When Davis sought clemency before the Georgia Board of Pardons and Paroles, that tribunal stayed his execution and “spent more than a year studying and considering [his] case.” Brief in Opposition 14–15 (statement of Board of Pardons and Paroles). It “gave Davis' attorneys an opportunity to present every witness they desired to support their allegation that there is doubt as to Davis' guilt”; it “heard each of these witnesses and questioned them closely.” Id., at 15. It “studied the voluminous trial transcript, the police investigation report and the initial statements of the witnesses,” and “had certain physical evidence retested and Davis interviewed.” Ibid. “After an exhaustive review of all available information regarding the Troy Davis case and after considering all possible reasons for granting clemency, the Board ... determined that clemency is not warranted.” Ibid.
After reviewing the record, the Eleventh Circuit came to a conclusion “wholly consonant with the repeated conclusions of the state courts and the State Board of Pardons and Paroles.” 565 F.3d 810, 825 (2009). “When we view all of this evidence as a whole, we cannot honestly say that Davis can establish by clear and convincing evidence that a jury would not have found him guilty of Officer MacPhail's murder.” Id., at 826.
Today, without explanation and without any meaningful guidance, this Court sends the District Court for the Southern District of Georgia on a fool's errand.
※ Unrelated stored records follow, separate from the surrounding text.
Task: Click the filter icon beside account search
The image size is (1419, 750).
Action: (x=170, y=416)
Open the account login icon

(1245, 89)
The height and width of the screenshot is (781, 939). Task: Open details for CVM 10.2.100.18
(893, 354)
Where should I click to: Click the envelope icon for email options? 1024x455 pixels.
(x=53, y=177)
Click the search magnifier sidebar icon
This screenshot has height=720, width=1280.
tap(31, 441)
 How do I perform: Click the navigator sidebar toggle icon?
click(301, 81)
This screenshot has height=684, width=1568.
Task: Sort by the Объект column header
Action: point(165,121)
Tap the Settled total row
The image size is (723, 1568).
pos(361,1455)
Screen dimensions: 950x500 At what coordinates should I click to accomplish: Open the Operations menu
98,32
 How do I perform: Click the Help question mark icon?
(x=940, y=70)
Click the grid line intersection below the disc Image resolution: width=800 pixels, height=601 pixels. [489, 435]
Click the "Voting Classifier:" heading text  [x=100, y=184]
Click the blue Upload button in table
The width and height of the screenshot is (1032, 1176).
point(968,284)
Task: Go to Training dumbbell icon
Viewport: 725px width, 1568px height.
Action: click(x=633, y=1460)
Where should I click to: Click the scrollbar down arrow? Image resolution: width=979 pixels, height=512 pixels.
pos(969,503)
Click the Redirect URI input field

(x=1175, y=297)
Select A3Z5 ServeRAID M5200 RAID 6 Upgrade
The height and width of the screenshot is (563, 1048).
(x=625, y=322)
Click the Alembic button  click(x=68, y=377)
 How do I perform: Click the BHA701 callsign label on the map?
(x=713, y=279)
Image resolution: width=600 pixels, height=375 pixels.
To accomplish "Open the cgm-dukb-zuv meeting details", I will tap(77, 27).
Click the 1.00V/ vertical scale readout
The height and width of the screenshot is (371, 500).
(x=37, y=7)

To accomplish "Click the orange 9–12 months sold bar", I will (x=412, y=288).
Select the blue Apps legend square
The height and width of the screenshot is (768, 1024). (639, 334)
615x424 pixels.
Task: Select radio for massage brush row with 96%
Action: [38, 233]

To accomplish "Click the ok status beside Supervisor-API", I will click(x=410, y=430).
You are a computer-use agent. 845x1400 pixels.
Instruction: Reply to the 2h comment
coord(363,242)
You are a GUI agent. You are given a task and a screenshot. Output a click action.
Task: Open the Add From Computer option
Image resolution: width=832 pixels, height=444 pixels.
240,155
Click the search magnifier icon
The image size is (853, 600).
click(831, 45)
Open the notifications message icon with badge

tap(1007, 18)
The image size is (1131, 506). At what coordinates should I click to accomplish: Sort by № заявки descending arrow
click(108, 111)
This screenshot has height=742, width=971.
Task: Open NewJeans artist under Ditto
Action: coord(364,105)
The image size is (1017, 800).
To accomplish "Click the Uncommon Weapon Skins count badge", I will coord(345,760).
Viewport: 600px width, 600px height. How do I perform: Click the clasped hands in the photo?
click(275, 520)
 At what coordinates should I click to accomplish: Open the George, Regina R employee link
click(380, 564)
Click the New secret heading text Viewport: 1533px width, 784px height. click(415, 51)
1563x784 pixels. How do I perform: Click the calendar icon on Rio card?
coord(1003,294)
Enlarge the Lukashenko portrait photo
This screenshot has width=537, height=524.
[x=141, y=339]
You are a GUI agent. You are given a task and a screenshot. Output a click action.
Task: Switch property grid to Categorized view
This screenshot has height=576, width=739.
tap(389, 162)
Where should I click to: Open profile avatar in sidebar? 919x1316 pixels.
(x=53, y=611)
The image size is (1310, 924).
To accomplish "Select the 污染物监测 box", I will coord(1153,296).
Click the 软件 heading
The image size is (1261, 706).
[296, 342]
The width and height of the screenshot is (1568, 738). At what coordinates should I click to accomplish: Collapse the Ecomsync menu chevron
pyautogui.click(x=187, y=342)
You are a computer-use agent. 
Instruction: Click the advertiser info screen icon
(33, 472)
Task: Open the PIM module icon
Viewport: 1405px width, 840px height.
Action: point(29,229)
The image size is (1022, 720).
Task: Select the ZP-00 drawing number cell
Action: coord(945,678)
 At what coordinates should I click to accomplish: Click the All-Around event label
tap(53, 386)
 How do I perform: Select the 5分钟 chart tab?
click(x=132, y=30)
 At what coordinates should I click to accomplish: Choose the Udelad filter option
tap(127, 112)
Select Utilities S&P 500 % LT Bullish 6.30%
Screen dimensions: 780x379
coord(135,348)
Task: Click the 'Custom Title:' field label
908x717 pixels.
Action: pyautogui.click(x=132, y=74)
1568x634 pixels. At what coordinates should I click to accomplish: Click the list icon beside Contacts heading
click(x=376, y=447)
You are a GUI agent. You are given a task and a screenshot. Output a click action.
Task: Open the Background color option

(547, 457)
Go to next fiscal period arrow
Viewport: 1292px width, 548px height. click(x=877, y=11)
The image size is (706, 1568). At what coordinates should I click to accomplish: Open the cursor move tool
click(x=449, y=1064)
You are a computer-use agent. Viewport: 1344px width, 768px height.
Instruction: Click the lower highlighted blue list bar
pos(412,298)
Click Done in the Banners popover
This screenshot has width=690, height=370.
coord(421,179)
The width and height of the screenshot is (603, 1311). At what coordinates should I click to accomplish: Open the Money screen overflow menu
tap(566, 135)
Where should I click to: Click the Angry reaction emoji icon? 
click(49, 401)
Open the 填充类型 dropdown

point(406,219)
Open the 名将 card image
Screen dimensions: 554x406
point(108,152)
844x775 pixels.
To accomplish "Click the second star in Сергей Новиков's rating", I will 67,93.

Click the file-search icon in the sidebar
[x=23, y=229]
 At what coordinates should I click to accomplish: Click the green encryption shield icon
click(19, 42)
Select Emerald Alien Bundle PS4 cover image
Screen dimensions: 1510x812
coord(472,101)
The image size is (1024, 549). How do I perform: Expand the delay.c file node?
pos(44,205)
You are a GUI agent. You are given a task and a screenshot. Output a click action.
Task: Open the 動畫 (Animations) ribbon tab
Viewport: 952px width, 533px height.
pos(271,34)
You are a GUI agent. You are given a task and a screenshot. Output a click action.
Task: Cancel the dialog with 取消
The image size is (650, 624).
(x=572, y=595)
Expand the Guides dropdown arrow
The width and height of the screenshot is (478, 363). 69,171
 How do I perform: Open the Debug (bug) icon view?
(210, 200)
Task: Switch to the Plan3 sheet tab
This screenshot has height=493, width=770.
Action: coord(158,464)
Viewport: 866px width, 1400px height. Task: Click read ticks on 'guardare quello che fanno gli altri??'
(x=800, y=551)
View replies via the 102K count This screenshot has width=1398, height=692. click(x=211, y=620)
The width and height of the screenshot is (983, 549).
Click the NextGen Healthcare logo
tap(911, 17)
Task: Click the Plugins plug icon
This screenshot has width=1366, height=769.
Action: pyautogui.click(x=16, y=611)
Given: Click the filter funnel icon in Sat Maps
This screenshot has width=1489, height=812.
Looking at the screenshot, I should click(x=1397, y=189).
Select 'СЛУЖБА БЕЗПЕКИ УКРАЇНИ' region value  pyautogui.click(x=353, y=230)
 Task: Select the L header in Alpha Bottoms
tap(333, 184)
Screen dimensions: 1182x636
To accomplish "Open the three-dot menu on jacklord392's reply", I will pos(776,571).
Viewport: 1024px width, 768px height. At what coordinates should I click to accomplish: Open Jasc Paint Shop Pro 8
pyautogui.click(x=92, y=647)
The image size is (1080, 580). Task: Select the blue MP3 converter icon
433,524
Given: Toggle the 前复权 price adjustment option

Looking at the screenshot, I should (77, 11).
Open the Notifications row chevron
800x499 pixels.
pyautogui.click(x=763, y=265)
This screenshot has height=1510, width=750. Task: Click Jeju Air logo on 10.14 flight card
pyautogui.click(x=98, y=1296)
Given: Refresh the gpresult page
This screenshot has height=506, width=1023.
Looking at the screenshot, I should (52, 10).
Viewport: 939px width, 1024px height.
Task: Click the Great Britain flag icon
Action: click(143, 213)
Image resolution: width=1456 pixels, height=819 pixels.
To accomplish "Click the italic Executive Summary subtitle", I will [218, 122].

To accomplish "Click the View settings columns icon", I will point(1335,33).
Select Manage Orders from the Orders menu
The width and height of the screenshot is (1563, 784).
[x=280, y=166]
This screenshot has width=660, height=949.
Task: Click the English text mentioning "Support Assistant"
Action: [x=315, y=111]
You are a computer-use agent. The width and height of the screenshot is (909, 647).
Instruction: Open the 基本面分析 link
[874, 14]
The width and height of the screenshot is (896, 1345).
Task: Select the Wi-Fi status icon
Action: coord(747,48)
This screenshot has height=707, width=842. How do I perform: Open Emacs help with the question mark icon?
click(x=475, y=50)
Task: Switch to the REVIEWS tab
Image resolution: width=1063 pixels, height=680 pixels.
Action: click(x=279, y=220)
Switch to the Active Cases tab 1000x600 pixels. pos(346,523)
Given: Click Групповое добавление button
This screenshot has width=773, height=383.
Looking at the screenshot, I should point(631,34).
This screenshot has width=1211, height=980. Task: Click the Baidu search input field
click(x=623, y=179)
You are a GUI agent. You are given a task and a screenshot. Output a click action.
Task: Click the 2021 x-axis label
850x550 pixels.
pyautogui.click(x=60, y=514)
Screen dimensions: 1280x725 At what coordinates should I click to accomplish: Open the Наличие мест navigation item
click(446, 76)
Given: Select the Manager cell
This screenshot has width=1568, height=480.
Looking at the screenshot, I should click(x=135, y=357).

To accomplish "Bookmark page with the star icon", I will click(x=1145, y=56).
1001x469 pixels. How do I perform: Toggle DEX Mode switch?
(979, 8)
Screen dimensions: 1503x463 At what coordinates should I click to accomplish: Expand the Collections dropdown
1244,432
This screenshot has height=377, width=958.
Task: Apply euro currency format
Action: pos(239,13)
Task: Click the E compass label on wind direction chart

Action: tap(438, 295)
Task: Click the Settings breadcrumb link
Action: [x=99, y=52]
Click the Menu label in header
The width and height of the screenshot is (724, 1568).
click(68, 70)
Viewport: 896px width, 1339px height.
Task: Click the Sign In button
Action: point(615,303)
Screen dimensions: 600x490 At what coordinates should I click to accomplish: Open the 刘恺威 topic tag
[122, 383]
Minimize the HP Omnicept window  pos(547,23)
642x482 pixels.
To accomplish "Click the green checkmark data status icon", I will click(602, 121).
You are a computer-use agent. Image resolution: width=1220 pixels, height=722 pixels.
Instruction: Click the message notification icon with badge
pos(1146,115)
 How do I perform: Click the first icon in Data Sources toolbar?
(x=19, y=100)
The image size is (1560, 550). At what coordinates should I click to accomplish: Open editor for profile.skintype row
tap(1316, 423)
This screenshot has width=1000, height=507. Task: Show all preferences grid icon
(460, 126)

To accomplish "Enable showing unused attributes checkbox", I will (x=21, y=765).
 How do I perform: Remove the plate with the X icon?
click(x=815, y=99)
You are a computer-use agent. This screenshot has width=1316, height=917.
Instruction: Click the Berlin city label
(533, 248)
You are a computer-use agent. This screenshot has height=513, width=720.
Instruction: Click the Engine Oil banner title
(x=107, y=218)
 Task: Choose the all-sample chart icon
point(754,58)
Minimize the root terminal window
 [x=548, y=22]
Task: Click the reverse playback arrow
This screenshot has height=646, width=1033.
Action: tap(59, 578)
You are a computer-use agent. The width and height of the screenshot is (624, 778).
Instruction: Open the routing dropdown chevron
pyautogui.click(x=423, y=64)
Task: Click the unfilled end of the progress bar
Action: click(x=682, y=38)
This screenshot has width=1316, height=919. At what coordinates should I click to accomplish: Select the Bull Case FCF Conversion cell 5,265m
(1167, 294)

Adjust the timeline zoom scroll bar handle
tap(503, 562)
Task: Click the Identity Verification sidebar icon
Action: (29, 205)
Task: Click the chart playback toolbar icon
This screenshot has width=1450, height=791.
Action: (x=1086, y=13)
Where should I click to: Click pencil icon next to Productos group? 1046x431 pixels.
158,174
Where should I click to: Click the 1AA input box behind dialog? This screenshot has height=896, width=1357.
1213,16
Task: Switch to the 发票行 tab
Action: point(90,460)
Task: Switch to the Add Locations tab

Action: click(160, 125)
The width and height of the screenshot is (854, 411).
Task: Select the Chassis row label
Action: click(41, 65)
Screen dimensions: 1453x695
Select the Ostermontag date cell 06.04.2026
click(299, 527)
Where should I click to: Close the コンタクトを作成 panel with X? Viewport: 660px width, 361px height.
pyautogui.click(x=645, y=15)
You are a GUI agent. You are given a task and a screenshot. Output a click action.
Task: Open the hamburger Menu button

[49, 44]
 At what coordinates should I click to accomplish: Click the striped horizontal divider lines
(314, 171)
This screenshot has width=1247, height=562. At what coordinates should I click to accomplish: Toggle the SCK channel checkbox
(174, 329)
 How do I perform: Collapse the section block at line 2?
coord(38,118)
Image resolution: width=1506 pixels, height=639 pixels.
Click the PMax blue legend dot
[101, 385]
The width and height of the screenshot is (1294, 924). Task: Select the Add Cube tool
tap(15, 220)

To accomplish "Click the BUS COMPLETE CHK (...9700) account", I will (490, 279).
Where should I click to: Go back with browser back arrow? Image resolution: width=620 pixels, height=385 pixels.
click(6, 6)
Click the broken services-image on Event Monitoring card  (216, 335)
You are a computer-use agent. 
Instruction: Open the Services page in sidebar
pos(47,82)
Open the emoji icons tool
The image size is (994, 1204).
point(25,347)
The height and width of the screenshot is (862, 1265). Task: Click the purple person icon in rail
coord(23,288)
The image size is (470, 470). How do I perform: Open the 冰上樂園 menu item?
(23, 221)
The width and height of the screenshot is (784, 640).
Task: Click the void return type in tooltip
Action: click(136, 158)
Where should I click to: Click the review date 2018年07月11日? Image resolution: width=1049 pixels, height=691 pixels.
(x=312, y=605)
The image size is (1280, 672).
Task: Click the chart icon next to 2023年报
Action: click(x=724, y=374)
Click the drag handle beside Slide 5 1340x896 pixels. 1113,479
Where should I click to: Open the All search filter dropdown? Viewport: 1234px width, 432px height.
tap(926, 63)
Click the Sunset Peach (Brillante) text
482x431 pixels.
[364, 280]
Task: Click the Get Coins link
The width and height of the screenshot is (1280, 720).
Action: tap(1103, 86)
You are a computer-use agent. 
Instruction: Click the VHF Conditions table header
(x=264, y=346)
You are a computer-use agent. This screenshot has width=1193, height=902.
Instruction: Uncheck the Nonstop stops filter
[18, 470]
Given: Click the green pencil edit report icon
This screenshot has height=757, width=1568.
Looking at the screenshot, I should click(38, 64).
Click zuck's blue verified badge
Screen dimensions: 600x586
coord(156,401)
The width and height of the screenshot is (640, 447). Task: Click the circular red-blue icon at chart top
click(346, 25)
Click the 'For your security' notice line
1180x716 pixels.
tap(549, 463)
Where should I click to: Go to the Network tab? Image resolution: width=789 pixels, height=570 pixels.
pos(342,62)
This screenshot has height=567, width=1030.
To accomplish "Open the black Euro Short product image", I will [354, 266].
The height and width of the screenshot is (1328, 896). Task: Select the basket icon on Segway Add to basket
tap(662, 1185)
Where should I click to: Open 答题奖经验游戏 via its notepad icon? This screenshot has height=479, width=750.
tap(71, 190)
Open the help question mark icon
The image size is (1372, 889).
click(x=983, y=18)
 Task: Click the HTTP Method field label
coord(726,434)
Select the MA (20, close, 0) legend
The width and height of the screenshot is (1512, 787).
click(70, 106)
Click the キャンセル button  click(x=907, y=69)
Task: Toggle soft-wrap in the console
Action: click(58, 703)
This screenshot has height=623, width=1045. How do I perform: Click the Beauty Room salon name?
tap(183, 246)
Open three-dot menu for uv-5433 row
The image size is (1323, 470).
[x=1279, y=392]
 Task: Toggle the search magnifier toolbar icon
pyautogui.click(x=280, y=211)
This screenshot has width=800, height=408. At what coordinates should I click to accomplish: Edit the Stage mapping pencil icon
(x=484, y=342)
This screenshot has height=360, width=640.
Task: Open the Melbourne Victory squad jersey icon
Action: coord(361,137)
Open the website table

That court is directed to consider evidence of actual innocence which has been reviewed and rejected at least three times, and which, even if adequate to persuade the District Court, cannot (as far as anyone knows) form the basis for any relief. I truly do not see how the District Court can discern what is expected of it. If this Court thinks it possible that capital convictions obtained in full compliance with law can never be final, but are always subject to being set aside by federal courts for the reason of “actual innocence,” it should set this case on our own docket so that we can (if necessary) resolve that question. Sending it to a district court that “might” be authorized to provide relief, but then again “might” be reversed if it did so, is not a sensible way to proceed.